Embora tenha a maior rede de observação e estudos climáticos da América do Sul, o Brasil ainda engatinha no monitoramento de suas condições espaciais. Na sede do CPTEC/Inpe, em Cachoeira Paulista, no interior de São Paulo, é possível perceber as limitações para prever o tempo. Ali está instalado, desde 2010, o supercomputador Tupã, uma das máquinas mais poderosas do mundo para esse tipo de tarefa. Desde o início do ano, os meteorologistas utilizam um novo software capaz de analisar 1,6 milhão de dados simultâneos. Apesar da máquina poderosa e do programa de primeira linha, os técnicos do instituto têm uma base muito limitada de dados climáticos para abastecê-los. As informações usadas são captadas em 476 estações automáticas de medição climática e 287 convencionais, concentradas principalmente junto às regiões mais populosas. A distância média entre elas é de 100 quilômetros, enquanto na Europa gira em torno de um quarto disso. Sem satélite próprio, o país depende de imagens enviadas por instituições parceiras no exterior, que nem sempre atendem a todas as necessidades dos cientistas. Para efeito de comparação, a Agência Nacional de Atmosfera e Oceanos dos Estados Unidos (NOAA) dispõe de dois satélites meteorológicos estacionários e outros trinta em órbita. Graças a recursos como esses, o Centro Nacional de Furacões conseguiu prever com exatidão a área do estado de Nova Jersey, na costa leste do país, que seria mais atingida pela passagem da tempestade Sandy. “Aqui, previsão do tempo é coisa séria. Não é uma questão de nos vangloriarmos de nossos acertos, mas de proteger a vida humana”, explicou a VEJA RIO José Galvez, pesquisador da NOAA.

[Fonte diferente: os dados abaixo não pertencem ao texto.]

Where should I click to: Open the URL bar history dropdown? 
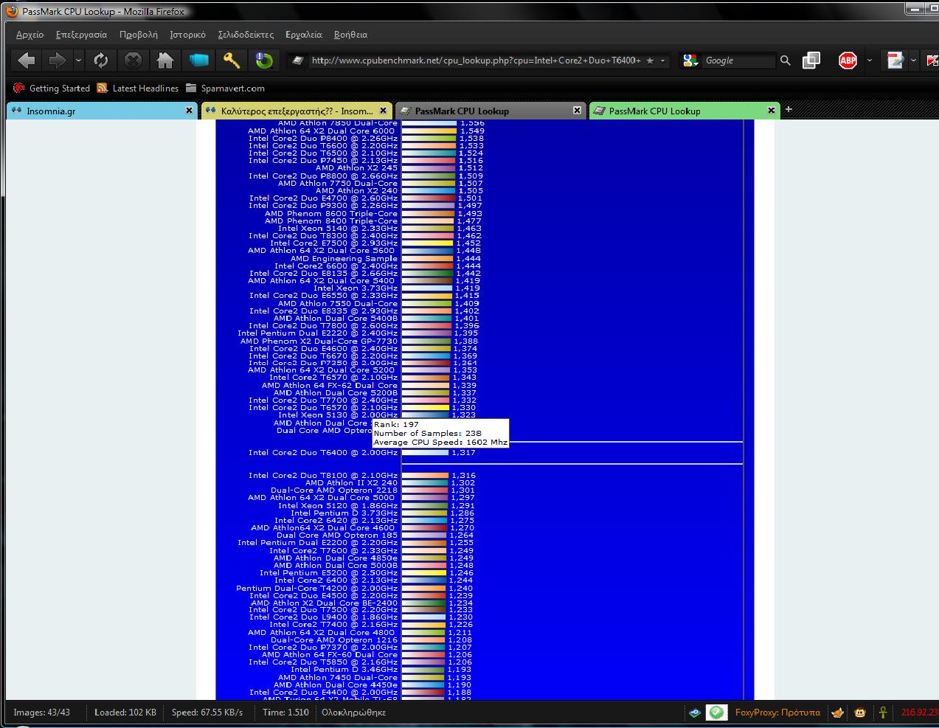(662, 60)
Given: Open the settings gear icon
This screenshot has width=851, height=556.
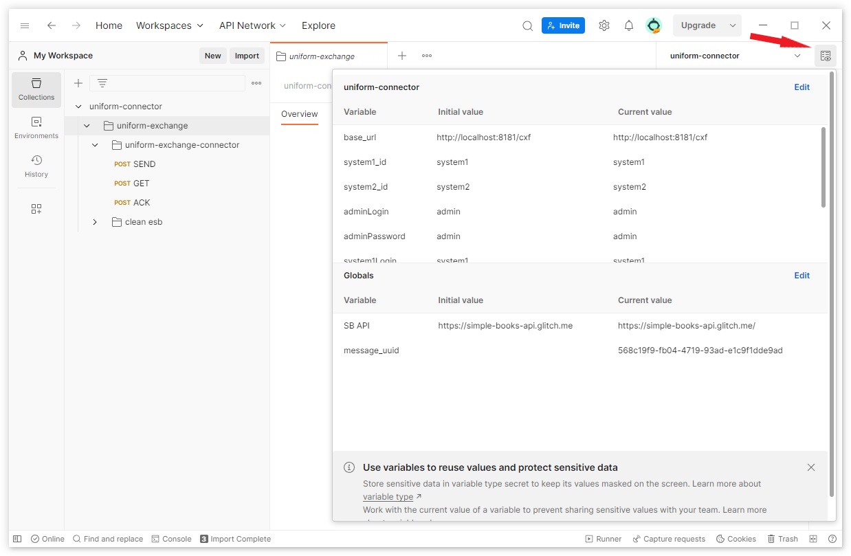Looking at the screenshot, I should [x=604, y=25].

Desde que deixou as cavernas, a humanidade tem verdadeira obsessão pelo clima. Antes mesmo de as grandes civilizações do mundo antigo surgirem, já existiam xamãs e feiticeiros encarregados de predizer se as colheitas seriam fartas e as pessoas estariam livres de catástrofes naturais como secas, inundações, invernos ou verões inclementes. A primeira tentativa de previsão do tempo registrada remonta aos tempos do rei assírio Assurbanípal e foi escrita em placas de argila (“Quando surgir um halo escuro em torno da Lua, o mês terá chuvas”, sentenciava). Apesar de o interesse ser tão antigo e longevo, foi nos últimos 100 anos que o homem realmente pôde decifrar os mais importantes segredos do tempo, graças à ajuda de computadores, aparelhos de medição de alta precisão e satélites de observação. Por aqui, mesmo com todos os problemas e dificuldades, passos importantes vêm sendo dados nos últimos anos em busca de maior qualidade nas previsões. Ainda assim, é sempre bom carregar um guarda-chuva para eventuais surpresas.